"No, my lady."

"See what havoc these girls have wrought with my stomacher! Pick me up the jewels, Barbara, if your mistress can spare you such brief time."

"I was not with her, my lady: she said she would call when I was wanted. I can hear her in this chamber."

While Barbara was gathering the jewels, her tears fell fast upon them. Lady Frances observed it, and smiling said,—

"You are gemming my ornaments, setting them in crystal instead of gold."

"I can't help my tears, dear lady, when I think how she weeps. Oh, it is a mournful thing to see an oak bend like a willow, or a stately rose low as a little wild flower! Something has crushed her heart, and I cannot help her. I would lay down my life to make her happy, if I knew but how! The very dogs hang their tails, and steal across the rooms they used to gambol in! Ah, madam, she has wealth, and rank, and all that a poor girl would call great glory. Yet her step is like the step of an aged woman, and her head is bent, though not with the weight of years. I think of a little poem I knew when I was a child. I believe I heard it before I could speak the words thereof, yet it is so perfect on my mind. Did you ever hear it, madam? it is called 'The Lady of Castile.'"

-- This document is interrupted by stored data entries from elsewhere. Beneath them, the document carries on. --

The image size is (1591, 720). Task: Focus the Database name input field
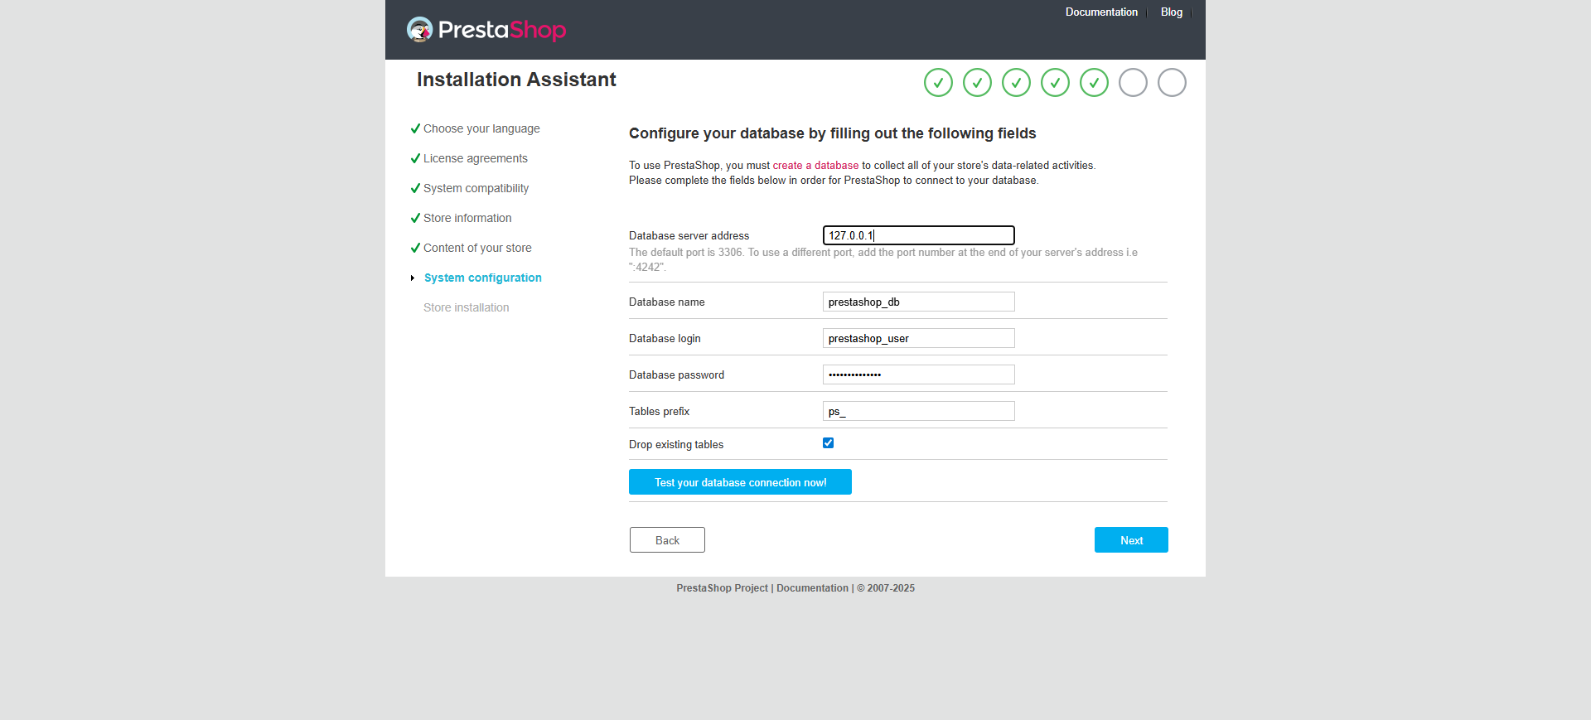point(918,302)
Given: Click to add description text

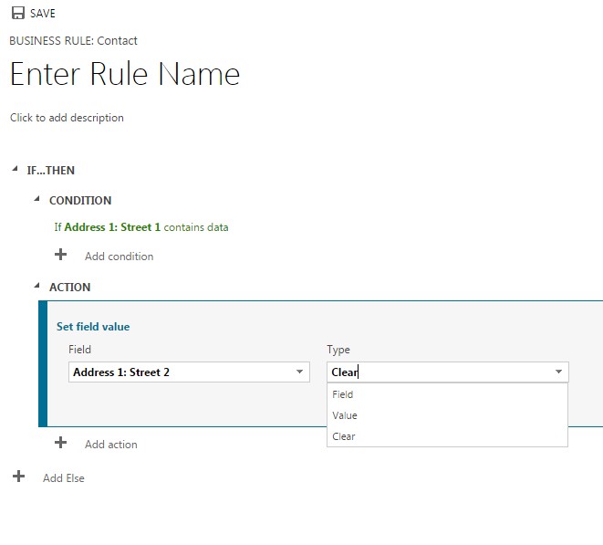Looking at the screenshot, I should pos(67,118).
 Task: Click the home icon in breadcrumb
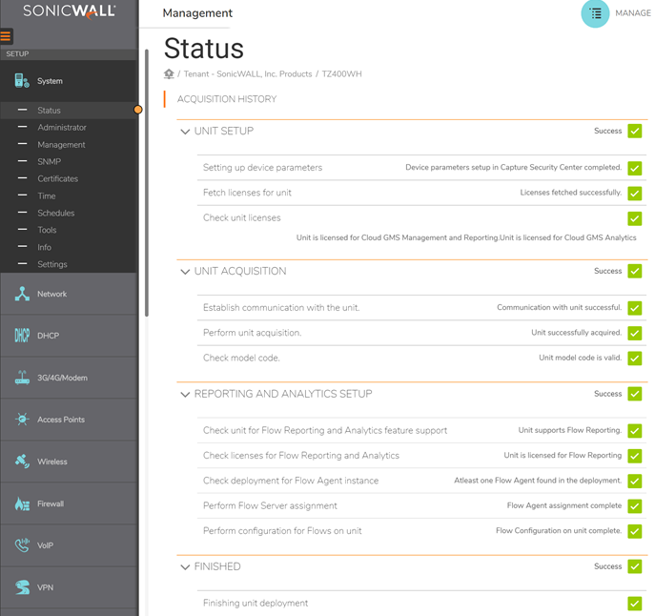click(x=169, y=73)
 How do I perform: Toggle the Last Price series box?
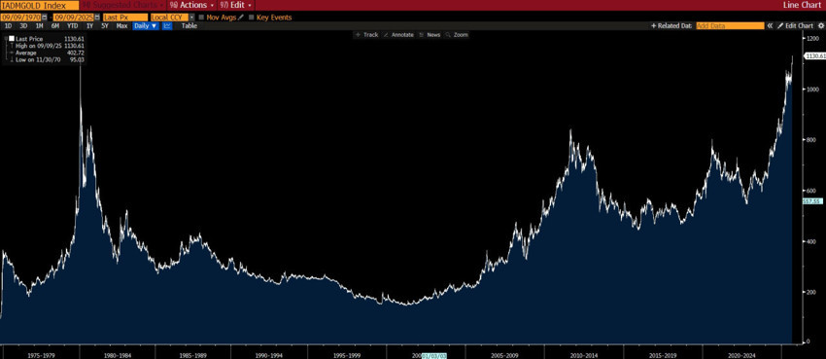point(11,39)
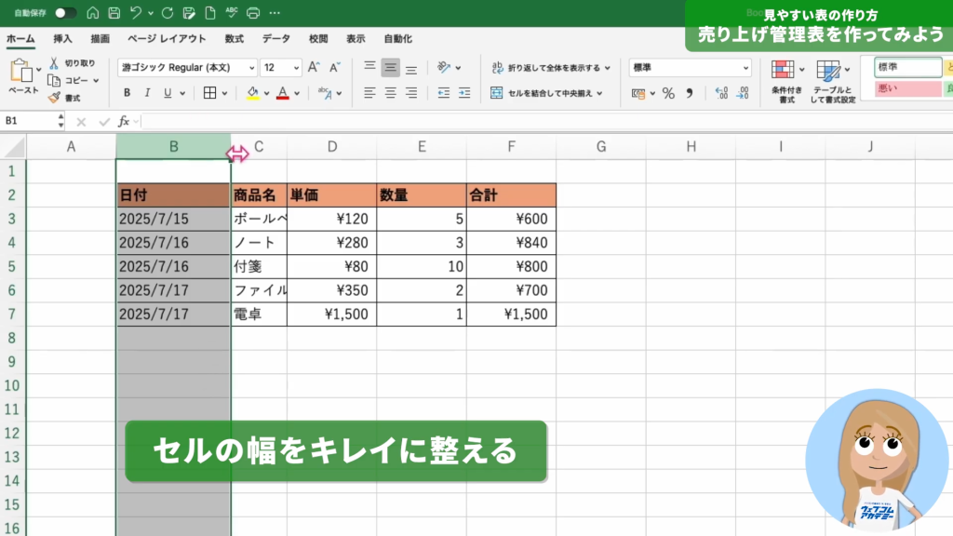Toggle bold formatting button
This screenshot has height=536, width=953.
[127, 93]
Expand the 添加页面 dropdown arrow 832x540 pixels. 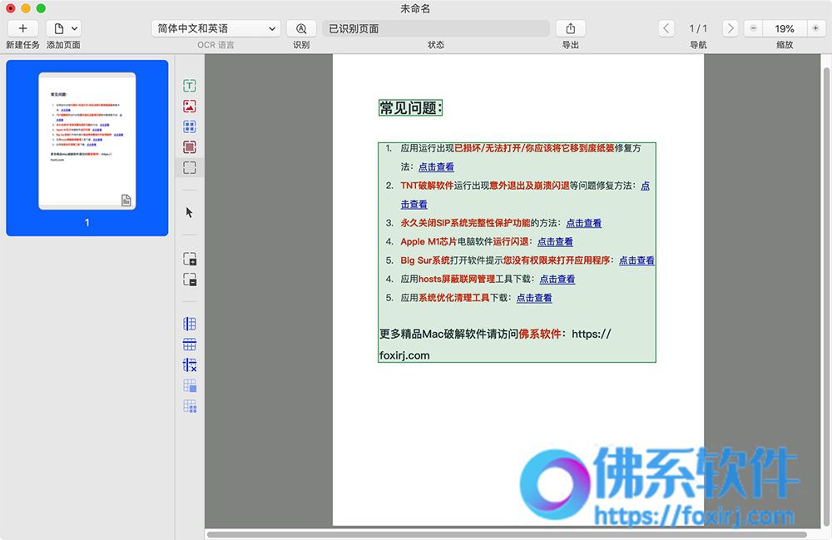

"Never; but I should like to hear it, Barbara, while you hook on the diamonds those careless minxes scattered so heedlessly. What tune is it to?"

"I know not the tune, madam; nor could I sing it now if I did. I often wonder how the birds can sing when they lose their mates; though their notes are not, as at other times, cheery; and no wonder. It's very cruel to kill poor innocent birds."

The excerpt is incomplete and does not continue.